Stated task:
Copy these lines word for word, but leave out the pictures.
[BEGIN Excerpted data]
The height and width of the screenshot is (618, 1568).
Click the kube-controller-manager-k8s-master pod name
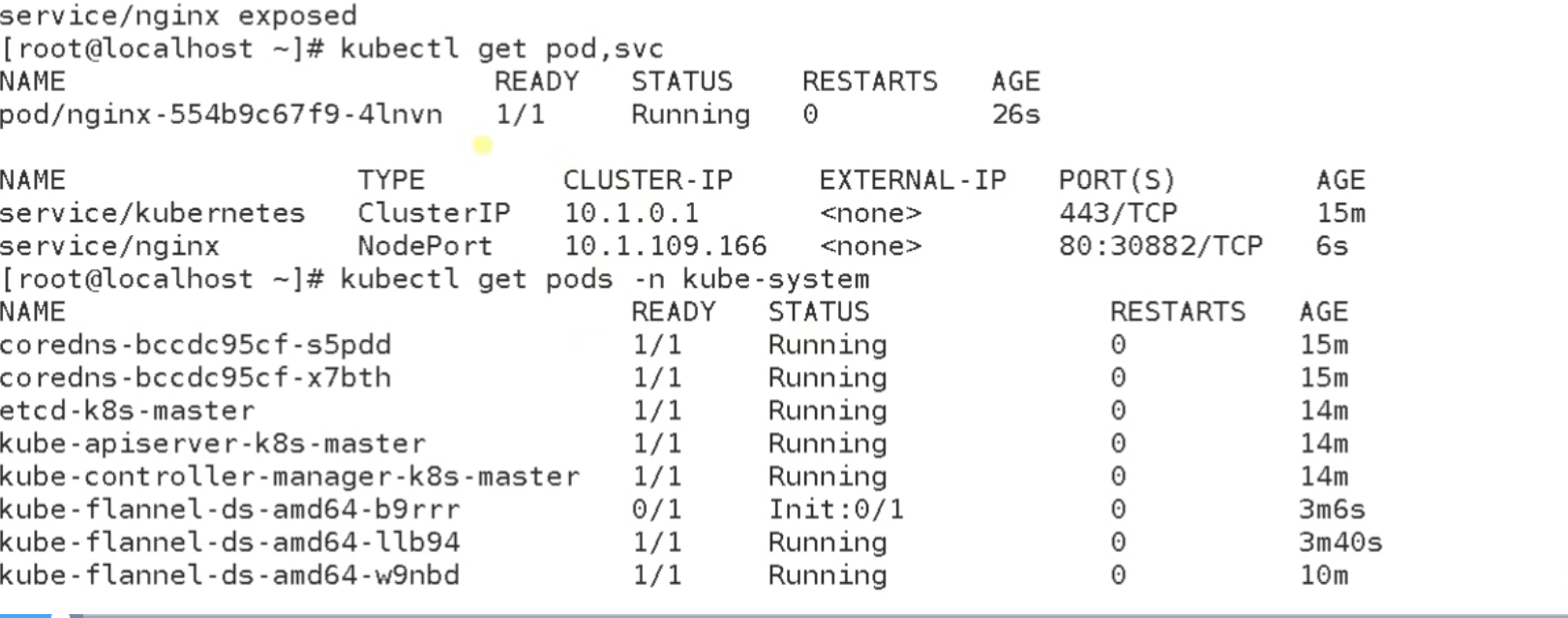(x=289, y=478)
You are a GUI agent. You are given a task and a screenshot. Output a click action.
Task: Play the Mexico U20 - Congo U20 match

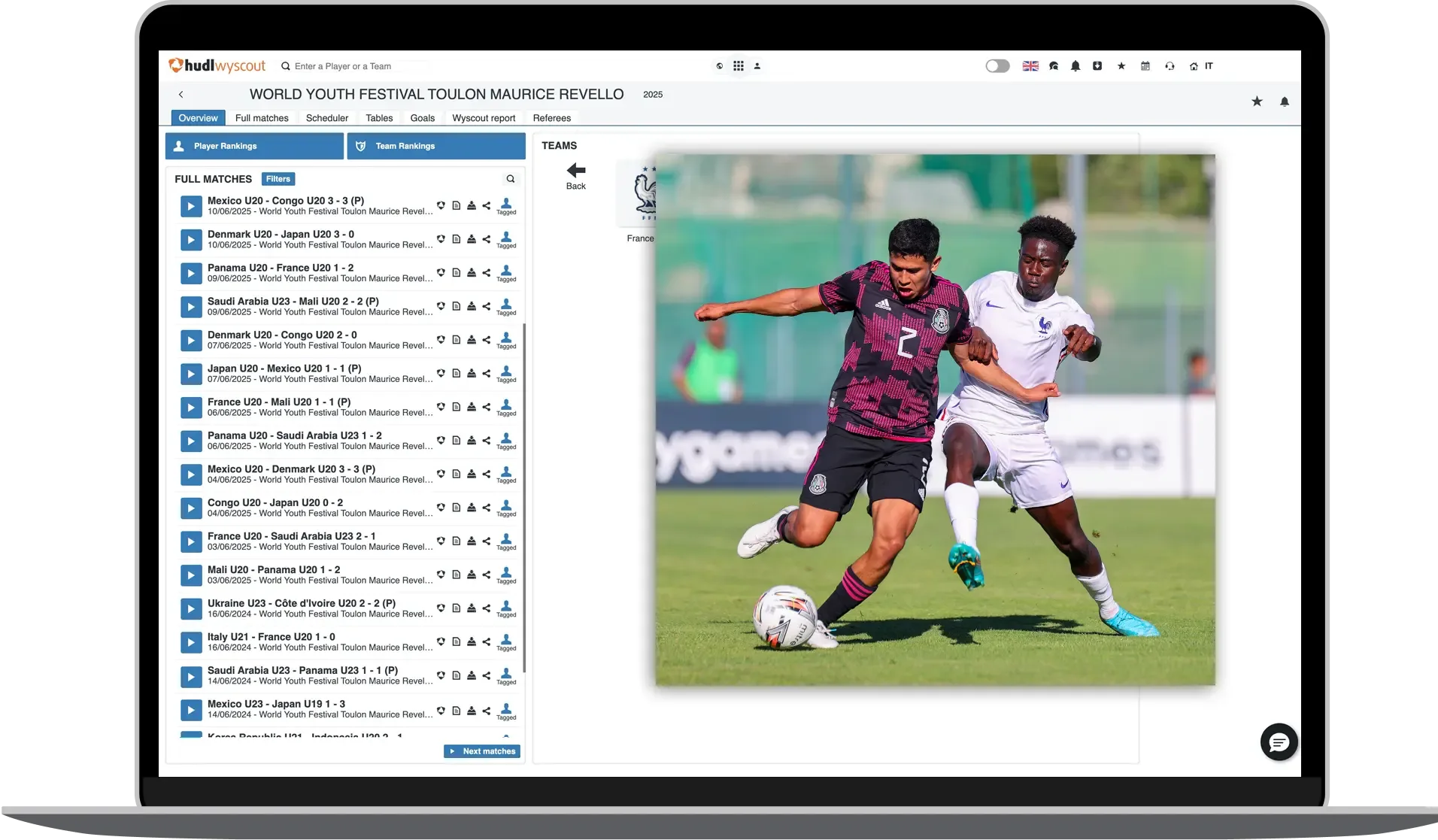click(x=191, y=206)
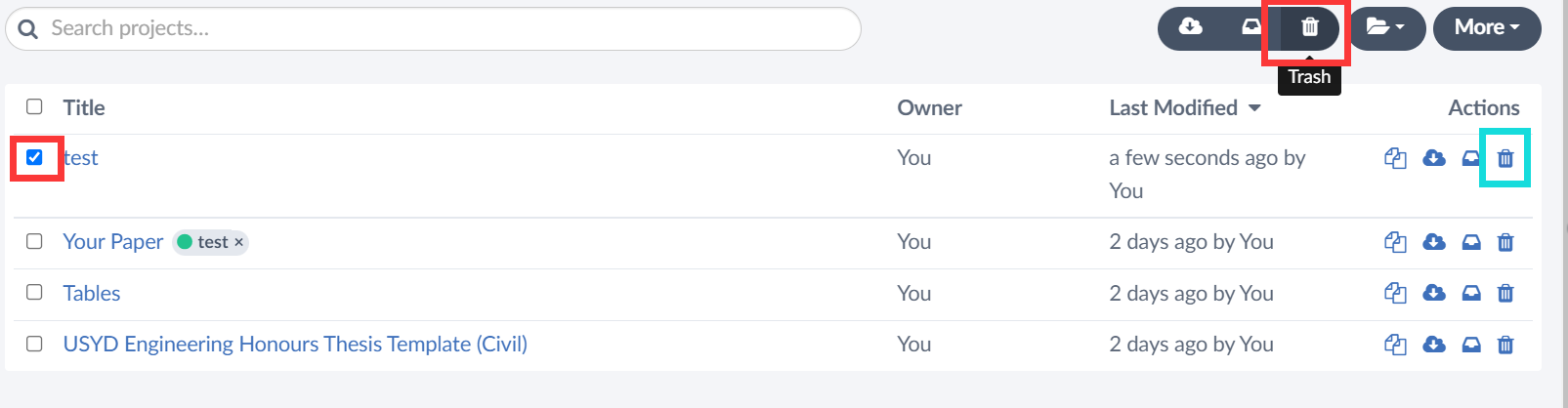The height and width of the screenshot is (408, 1568).
Task: Sort by Last Modified column arrow
Action: tap(1255, 108)
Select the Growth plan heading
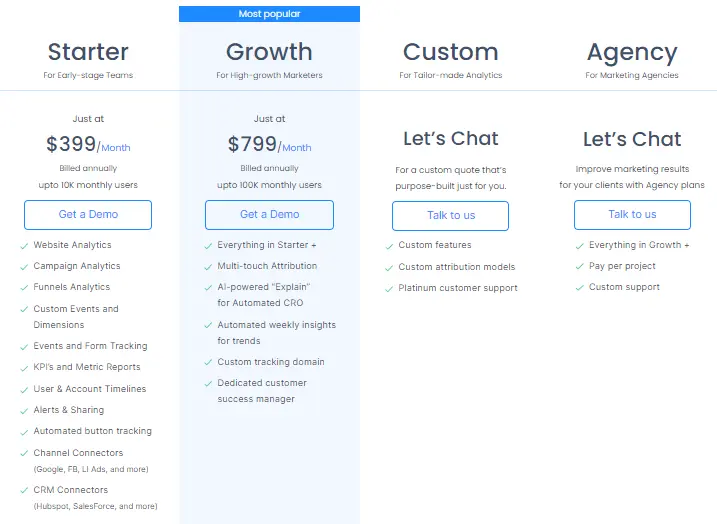This screenshot has height=524, width=717. tap(269, 52)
[END Excerpted data]
Solution to the problem:
The height and width of the screenshot is (618, 1568).
Click the kube-controller-manager-k8s-master pod name
(x=289, y=478)
You are a GUI agent. You are given a task and a screenshot. Output a click action.
Task: Play the Mexico U20 - Congo U20 match

click(x=191, y=206)
The height and width of the screenshot is (408, 1568).
Task: Sort by Last Modified column arrow
Action: tap(1255, 108)
Select the Growth plan heading
This screenshot has height=524, width=717. tap(269, 52)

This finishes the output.